## DESCRIPTION OF THE TASK
Range to repeat from the listing below: the line containing "Kids (382, 63)" down to the line containing "Airline Reviews (1465, 655)", both included. Copy it exactly, pictures excluded, and add nothing else.
========================================
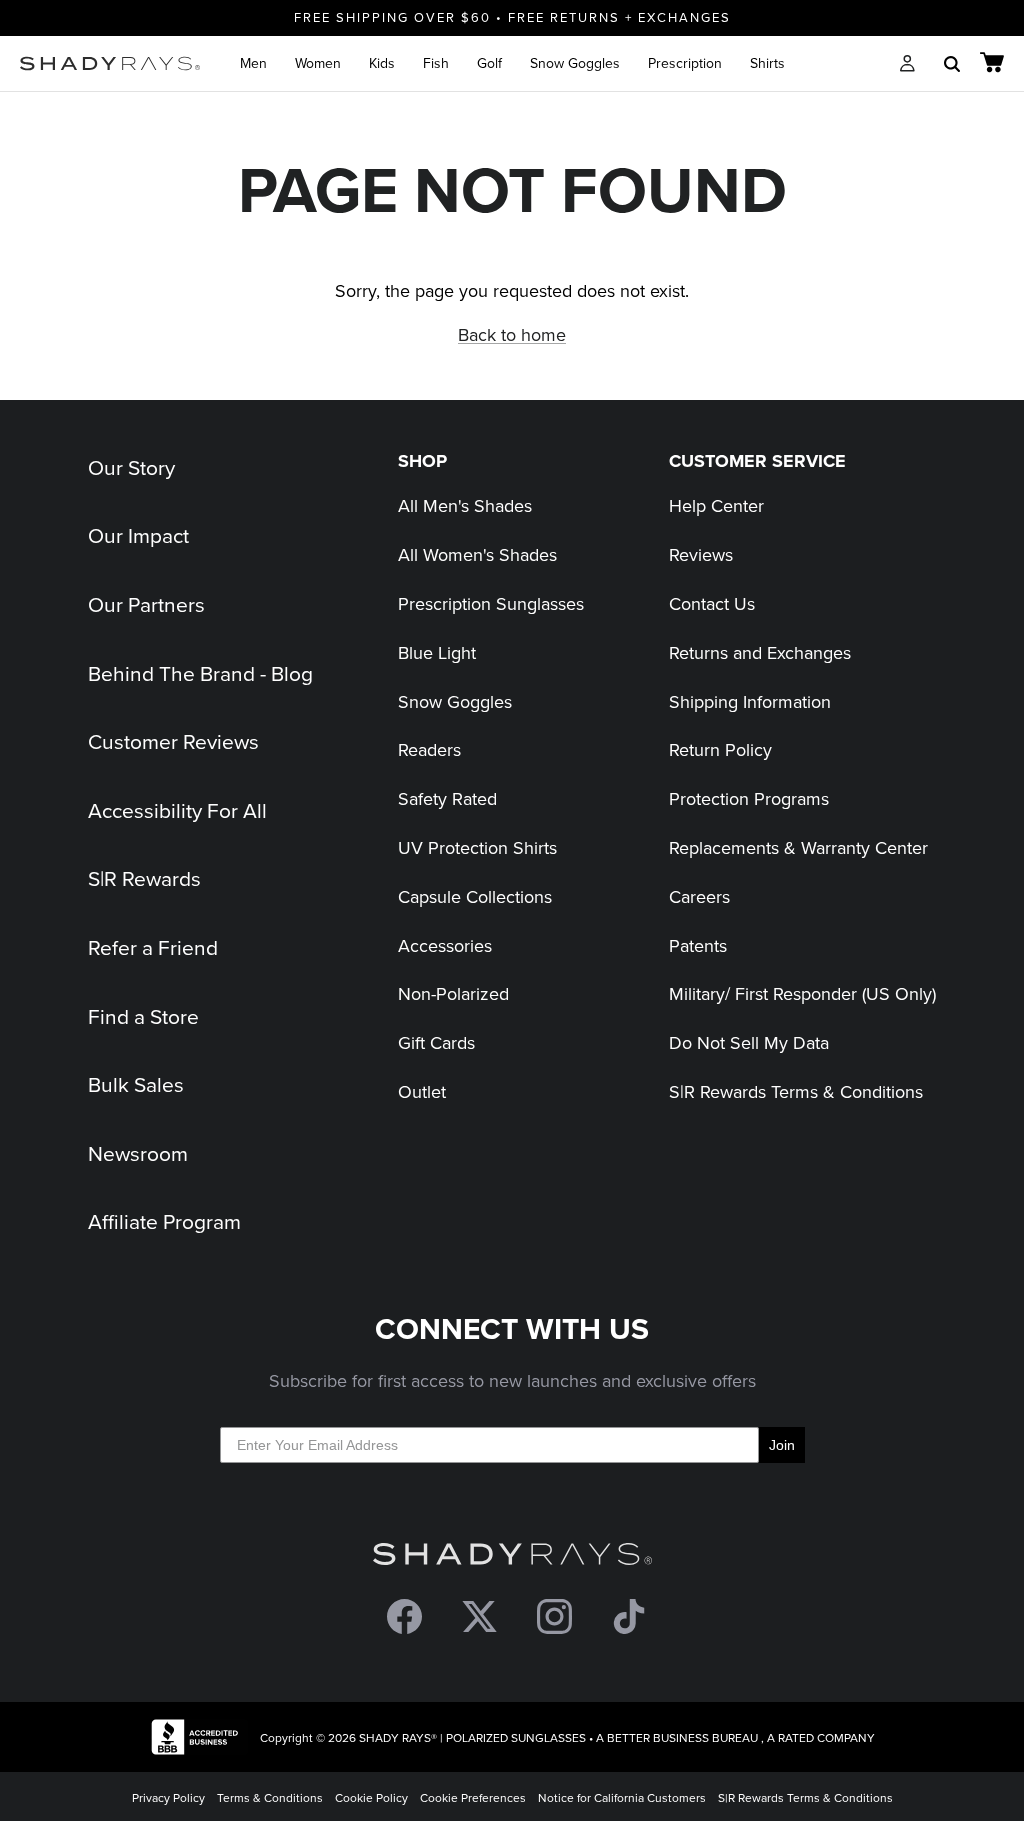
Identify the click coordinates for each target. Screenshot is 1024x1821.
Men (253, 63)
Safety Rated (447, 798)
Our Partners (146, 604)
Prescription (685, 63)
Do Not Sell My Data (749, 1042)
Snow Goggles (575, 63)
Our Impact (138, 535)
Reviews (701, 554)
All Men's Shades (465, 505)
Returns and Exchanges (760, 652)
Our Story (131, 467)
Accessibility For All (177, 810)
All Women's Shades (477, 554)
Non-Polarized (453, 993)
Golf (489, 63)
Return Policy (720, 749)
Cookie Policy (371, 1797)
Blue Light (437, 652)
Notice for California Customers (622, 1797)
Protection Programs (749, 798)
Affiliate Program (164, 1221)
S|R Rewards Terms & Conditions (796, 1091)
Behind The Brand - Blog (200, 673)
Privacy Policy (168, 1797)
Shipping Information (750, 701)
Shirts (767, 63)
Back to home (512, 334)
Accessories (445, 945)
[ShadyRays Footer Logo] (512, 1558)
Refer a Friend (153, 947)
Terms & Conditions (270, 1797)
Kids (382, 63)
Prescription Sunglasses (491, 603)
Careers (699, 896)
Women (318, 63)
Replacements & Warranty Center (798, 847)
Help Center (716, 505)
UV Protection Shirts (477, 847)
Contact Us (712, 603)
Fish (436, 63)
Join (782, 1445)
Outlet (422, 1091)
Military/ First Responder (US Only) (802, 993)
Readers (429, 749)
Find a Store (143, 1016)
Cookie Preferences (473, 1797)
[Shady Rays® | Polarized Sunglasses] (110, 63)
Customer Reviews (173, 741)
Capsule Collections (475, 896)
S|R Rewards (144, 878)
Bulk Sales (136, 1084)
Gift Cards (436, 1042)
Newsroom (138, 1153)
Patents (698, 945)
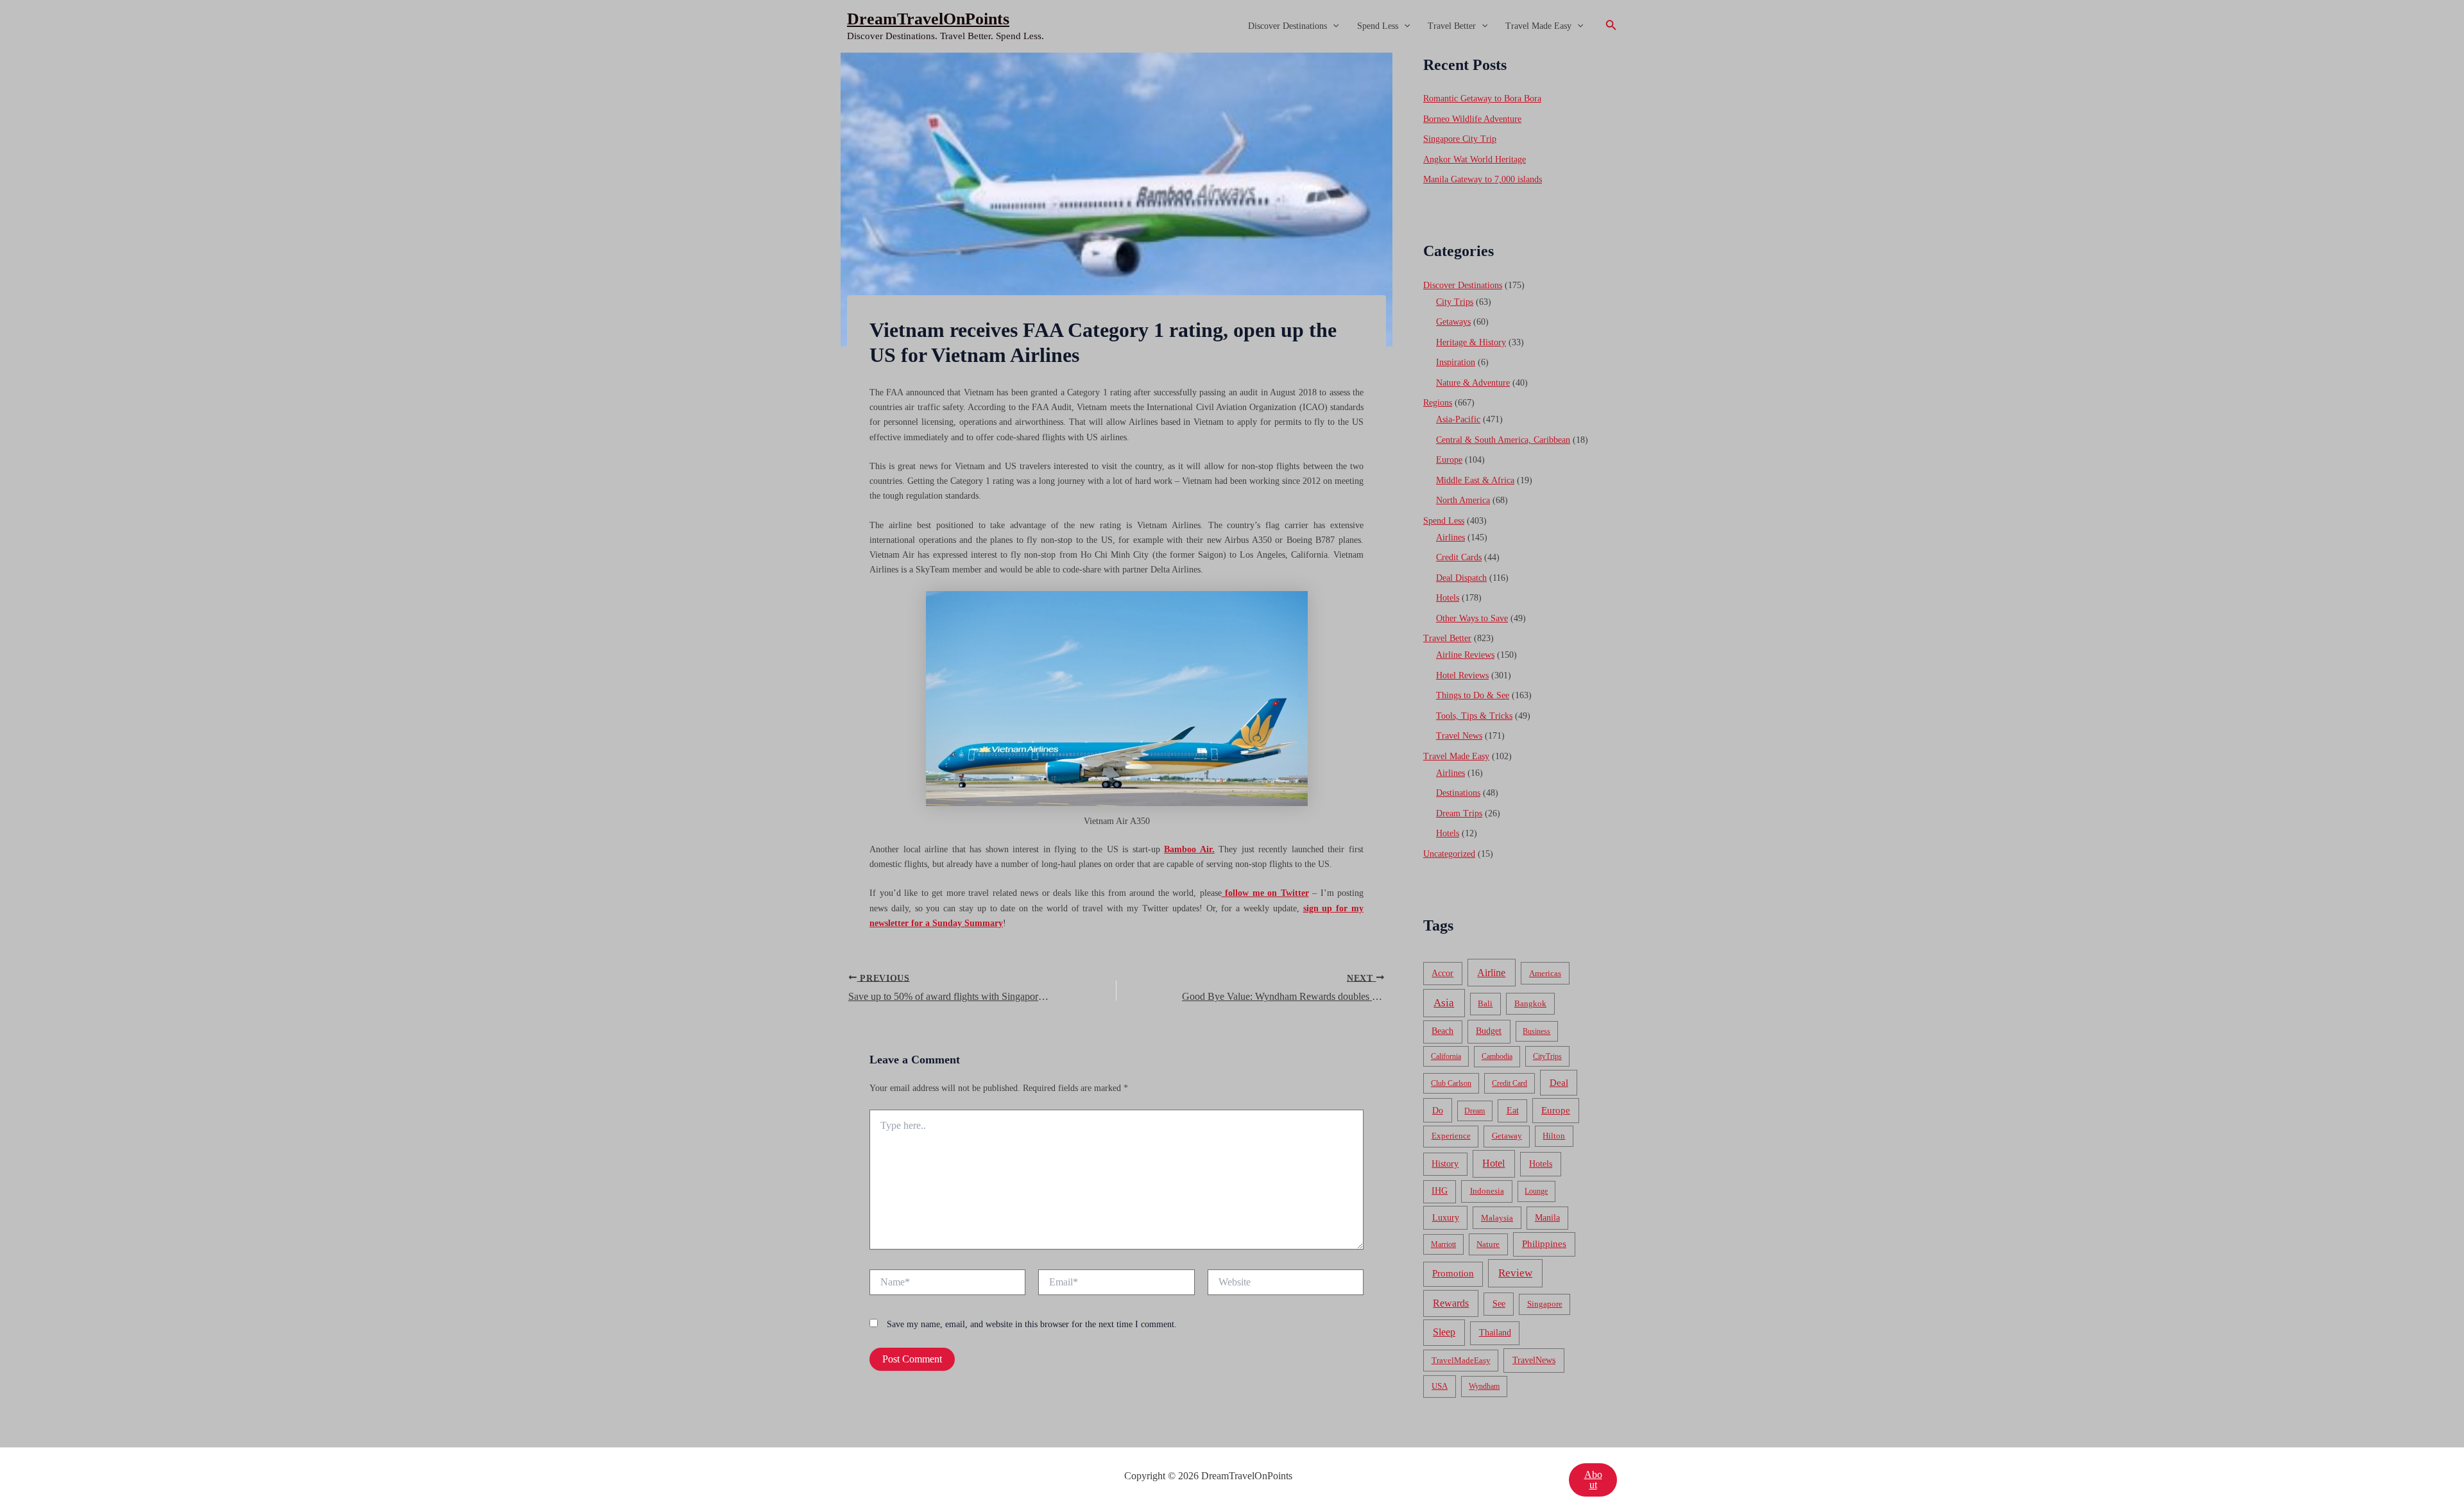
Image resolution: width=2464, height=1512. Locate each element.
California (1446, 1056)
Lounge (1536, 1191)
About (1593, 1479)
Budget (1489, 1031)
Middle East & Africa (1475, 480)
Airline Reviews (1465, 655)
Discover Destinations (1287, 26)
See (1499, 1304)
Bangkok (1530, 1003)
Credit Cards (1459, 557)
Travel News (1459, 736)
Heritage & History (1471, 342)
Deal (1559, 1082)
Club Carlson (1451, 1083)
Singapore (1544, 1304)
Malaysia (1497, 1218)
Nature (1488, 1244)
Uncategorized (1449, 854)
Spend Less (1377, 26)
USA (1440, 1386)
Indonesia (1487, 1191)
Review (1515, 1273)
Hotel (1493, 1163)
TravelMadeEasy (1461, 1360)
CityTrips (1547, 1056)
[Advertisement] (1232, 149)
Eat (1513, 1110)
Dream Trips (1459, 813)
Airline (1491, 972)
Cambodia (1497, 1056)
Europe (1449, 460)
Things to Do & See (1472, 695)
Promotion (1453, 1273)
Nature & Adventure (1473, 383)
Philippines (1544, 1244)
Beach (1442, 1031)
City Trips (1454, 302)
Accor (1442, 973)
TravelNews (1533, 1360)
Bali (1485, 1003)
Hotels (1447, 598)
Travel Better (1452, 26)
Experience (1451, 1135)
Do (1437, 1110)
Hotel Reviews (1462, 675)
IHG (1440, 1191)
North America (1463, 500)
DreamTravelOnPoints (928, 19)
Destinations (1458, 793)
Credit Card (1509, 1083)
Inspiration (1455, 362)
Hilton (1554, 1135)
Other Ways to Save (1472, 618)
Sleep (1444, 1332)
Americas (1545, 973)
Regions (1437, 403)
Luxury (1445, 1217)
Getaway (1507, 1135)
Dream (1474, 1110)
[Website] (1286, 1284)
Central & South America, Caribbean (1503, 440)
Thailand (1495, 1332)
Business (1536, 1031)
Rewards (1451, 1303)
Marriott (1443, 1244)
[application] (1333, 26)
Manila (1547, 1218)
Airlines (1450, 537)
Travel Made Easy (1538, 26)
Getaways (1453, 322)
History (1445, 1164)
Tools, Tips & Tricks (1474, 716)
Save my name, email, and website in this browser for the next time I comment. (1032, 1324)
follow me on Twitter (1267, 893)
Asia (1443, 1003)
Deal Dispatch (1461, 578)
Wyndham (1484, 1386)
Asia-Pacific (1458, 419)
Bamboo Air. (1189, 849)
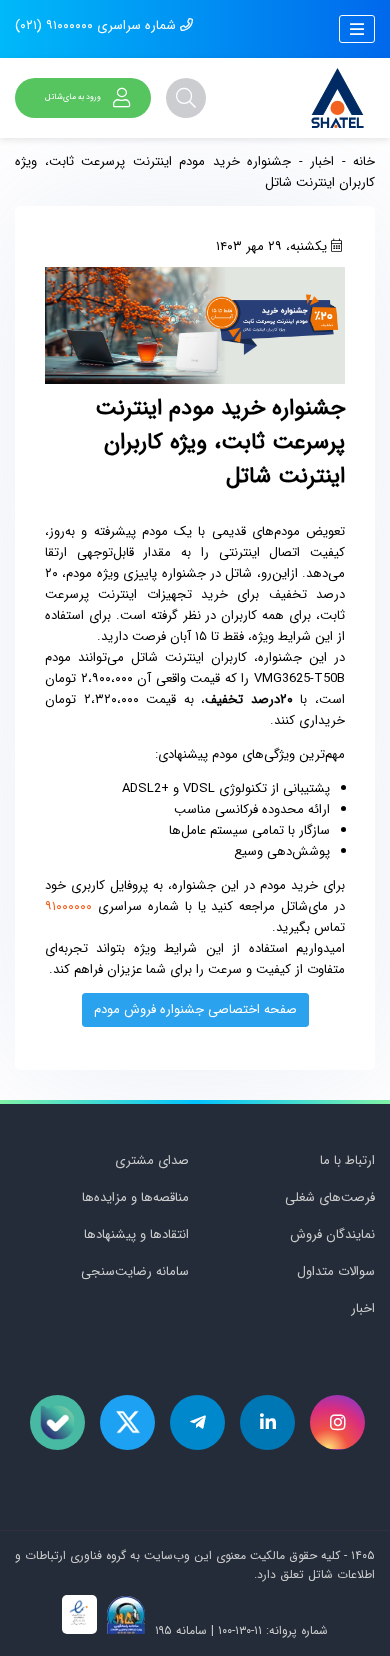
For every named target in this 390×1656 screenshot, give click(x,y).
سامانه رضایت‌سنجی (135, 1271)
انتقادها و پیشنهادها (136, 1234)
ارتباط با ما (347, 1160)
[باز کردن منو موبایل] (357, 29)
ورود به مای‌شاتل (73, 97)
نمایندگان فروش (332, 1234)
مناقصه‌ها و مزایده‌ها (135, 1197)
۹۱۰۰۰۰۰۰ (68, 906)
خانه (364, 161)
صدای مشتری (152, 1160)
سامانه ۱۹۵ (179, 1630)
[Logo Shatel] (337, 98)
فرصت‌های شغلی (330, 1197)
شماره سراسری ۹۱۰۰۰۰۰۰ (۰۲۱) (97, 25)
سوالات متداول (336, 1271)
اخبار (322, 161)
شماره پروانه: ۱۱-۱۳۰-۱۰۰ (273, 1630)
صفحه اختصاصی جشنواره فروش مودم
========================================
## ANSWER SECTION
Kids (382, 63)
Prescription Sunglasses (491, 603)
Careers (699, 896)
Women (318, 63)
Replacements & Warranty Center (798, 847)
Help Center (716, 505)
UV Protection Shirts (477, 847)
Contact Us (712, 603)
Fish (436, 63)
Join (782, 1445)
Outlet (422, 1091)
Military/ First Responder (US Only) (802, 993)
Readers (429, 749)
Find a Store (143, 1016)
Cookie Preferences (473, 1797)
[Shady Rays® | Polarized Sunglasses] (110, 63)
Customer Reviews (173, 741)
Capsule Collections (475, 896)
S|R Rewards (144, 878)
Bulk Sales (136, 1084)
Gift Cards (436, 1042)
Newsroom (138, 1153)
Patents (698, 945)
Image resolution: width=2464, height=1512. Locate each element.
California (1446, 1056)
Lounge (1536, 1191)
About (1593, 1479)
Budget (1489, 1031)
Middle East & Africa (1475, 480)
Airline Reviews (1465, 655)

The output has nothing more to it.